When Christine Cooper Nowicki was placed on administrative leave from the Centers for Disease Control and Prevention in February, it was just the beginning of months of uncertainty.
Cooper Nowicki, 36, is among the thousands caught in limbo as legal battles challenging President Donald Trump and the Department of Government Efficiency’s efforts to shrink the federal workforce play out in court.
She officially lost her job as a public health adviser May 8, leading to another challenge: obtaining unemployment benefits.
“It’s just very chaotic,” she said.
It took nearly a month after her termination before Cooper Nowicki received paperwork from the U.S. Department of Health and Human Services to show she worked for the CDC. Without that paperwork, processing her unemployment claim could have faced additional delays.
The federal terminations come as the Georgia Department of Labor is already fraught with its own challenges. The agency’s rate for processing unemployment insurance claims was 12 percentage points below the federal standard in the first quarter of 2025. Performance improved in the second quarter, but processing was still nearly 9 percentage points below the standard.
Credit: Gray Mollenkamp
Credit: Gray Mollenkamp
The department has a history of issues, many of which were exacerbated in 2020 when the COVID-19 pandemic flooded the office with an unprecedented number of jobless claims. During the early months of the pandemic, only 4% of calls were answered, while 78% never reached GDOL staff because of limited system capacity.
GDOL has taken steps to improve its unemployment insurance system and customer service, but its 2025 fiscal year budget of $8.5 million was nearly $10 million below what agency leaders requested from the state, according to a Georgia Budget and Policy Institute report.
Meanwhile, the department’s workforce has shrunk by roughly 13% over the past five years to just 871 active employees this year to staff 35 offices across the state.
And the influx of the newly unemployed comes as GDOL works to replace the information system used to handle unemployment insurance claims. The new system won’t come online until next year, according to a state audit released this month.
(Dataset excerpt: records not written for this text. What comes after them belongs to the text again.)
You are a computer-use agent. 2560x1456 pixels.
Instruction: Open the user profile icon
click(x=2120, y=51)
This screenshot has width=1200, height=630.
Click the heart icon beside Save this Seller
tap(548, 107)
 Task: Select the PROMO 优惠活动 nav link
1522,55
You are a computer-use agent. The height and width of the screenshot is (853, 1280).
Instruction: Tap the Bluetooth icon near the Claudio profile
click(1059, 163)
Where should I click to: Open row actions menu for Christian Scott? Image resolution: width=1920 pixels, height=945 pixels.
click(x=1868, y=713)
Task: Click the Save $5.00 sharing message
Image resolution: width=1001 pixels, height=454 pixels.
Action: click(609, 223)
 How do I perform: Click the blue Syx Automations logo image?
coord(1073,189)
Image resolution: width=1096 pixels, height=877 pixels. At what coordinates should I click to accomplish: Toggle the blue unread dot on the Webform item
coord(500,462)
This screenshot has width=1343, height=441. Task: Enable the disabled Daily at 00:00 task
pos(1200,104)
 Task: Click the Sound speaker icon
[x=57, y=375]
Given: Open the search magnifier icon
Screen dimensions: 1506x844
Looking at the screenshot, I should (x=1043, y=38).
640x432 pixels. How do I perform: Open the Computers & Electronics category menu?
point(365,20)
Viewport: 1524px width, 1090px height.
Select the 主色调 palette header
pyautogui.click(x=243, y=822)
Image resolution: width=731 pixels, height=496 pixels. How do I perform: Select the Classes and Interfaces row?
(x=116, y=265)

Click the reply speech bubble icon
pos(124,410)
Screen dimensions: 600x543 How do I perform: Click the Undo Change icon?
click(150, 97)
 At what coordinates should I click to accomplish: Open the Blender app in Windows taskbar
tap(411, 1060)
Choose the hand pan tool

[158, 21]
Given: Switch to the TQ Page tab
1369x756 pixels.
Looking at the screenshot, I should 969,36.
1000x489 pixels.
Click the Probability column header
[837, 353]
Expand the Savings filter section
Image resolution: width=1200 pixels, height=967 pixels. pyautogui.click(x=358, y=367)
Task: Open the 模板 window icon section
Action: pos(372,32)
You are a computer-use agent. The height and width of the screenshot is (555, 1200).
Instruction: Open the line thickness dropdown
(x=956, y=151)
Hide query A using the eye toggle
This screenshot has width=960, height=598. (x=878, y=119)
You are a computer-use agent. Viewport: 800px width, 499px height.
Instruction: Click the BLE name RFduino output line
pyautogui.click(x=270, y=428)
The department has also implemented a new customer relations management system and a “virtual agent” to answer routine calls to improve customer service.
But other findings in the audit show signs the department is struggling with its limited resources. For example, GDOL reported that it does not have the money for permanent staffing to assist with customer calls and has instead hired temporary staff.
On Wednesday, the department released a statement acknowledging issues.
“Due to high call volume and limited staffing levels, less than a third of incoming calls do not connect with a live representative,” the statement read. “While we’ve made significant progress improving response rates this year, staffing shortages continue to impact our capacity during peak periods.”
The statement said the department received 14,251 calls last week across all service lines, and customers who select a callback option typically receive one within 24 business hours.
The department received over $14 million in federal funding for fiscal year 2024 to modernize its unemployment insurance system and make its application process more user-friendly. However, in a July 11 memo, Gov. Brian Kemp instructed state agencies to prepare for tighter budgets amid federal cuts included in Trump’s “big, beautiful bill.”
About 2,400 federal workers with the CDC were laid off in April, but the overall state unemployment rate remains low. In May, Georgia’s unemployment rate dipped to 3.5% for the first time in nearly a year and that rate continued in June. The national rate was 4.1% in June.
In interviews with The Atlanta Journal-Constitution, some Georgians said their calls to the department went unanswered, and their emails were met with automated messages.
Tyiesha Brown, an Atlanta resident, had worked for Delta Air Lines as a ramp agent before losing her job earlier this year. In the four months she spent looking for a new job, she never heard back from the department on her claim.
Brown was forced to tap into her retirement savings to support herself and her family while out of work.
“Honestly, I had to cash out my 401(k), which really sucks,” said Brown, 34. “Now I have to start all over.”
Brown said she was fortunate to find a job three weeks ago but is still frustrated by her experience with GDOL.
“Now I have a job, so when they finally do get around to me, it’s going to be like, ‘Well, now you don’t need it,’” she said. “But in those months, I followed all the rules that I was supposed to, which was job hunting every day. I still would want my back pay.”
The story has been corrected to clarify that more than two-thirds of incoming calls to the Georgia Department of Labor connect with a live representative and that the department has hired temporary staff to assist with customer calls. Additionally, it has been corrected to show that the number of offices in the state is 35, which includes the department’s headquarters in Atlanta. Additional context was added regarding the department’s call processing rate.